═════ Exercise material ═════
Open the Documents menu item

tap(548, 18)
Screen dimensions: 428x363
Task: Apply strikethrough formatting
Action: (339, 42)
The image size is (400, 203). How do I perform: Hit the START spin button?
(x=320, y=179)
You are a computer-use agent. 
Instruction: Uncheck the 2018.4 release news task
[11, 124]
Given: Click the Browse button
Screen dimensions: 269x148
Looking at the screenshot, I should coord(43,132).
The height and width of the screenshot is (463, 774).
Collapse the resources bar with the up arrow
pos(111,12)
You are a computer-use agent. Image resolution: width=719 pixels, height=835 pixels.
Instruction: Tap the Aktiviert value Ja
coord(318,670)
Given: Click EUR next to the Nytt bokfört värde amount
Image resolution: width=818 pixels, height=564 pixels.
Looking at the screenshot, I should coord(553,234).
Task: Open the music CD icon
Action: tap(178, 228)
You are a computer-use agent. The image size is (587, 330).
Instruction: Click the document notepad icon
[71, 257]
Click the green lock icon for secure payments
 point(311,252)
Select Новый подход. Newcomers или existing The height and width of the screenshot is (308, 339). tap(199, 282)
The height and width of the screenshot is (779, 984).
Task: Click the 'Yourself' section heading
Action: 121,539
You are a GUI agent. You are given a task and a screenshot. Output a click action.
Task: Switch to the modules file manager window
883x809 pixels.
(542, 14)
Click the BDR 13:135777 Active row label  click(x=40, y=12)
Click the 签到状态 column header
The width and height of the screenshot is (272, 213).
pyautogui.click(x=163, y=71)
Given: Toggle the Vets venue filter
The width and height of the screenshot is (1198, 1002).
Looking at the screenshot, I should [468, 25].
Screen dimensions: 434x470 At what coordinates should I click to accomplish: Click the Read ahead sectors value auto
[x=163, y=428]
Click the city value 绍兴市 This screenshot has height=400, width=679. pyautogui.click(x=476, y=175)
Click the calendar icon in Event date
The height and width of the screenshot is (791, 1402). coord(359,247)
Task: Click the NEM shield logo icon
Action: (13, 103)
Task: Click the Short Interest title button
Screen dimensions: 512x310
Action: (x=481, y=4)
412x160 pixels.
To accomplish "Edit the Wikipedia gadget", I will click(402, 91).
═════
What is required.
Copy out the listing above, everything from the line containing "The height and width of the screenshot is (463, 774)." down to the line containing "Action: 121,539", with every character kept as it appears.

Response.
The height and width of the screenshot is (463, 774).
Collapse the resources bar with the up arrow
pos(111,12)
You are a computer-use agent. Image resolution: width=719 pixels, height=835 pixels.
Instruction: Tap the Aktiviert value Ja
coord(318,670)
Given: Click EUR next to the Nytt bokfört värde amount
Image resolution: width=818 pixels, height=564 pixels.
Looking at the screenshot, I should coord(553,234).
Task: Open the music CD icon
Action: tap(178, 228)
You are a computer-use agent. The image size is (587, 330).
Instruction: Click the document notepad icon
[71, 257]
Click the green lock icon for secure payments
 point(311,252)
Select Новый подход. Newcomers или existing The height and width of the screenshot is (308, 339). tap(199, 282)
The height and width of the screenshot is (779, 984).
Task: Click the 'Yourself' section heading
Action: 121,539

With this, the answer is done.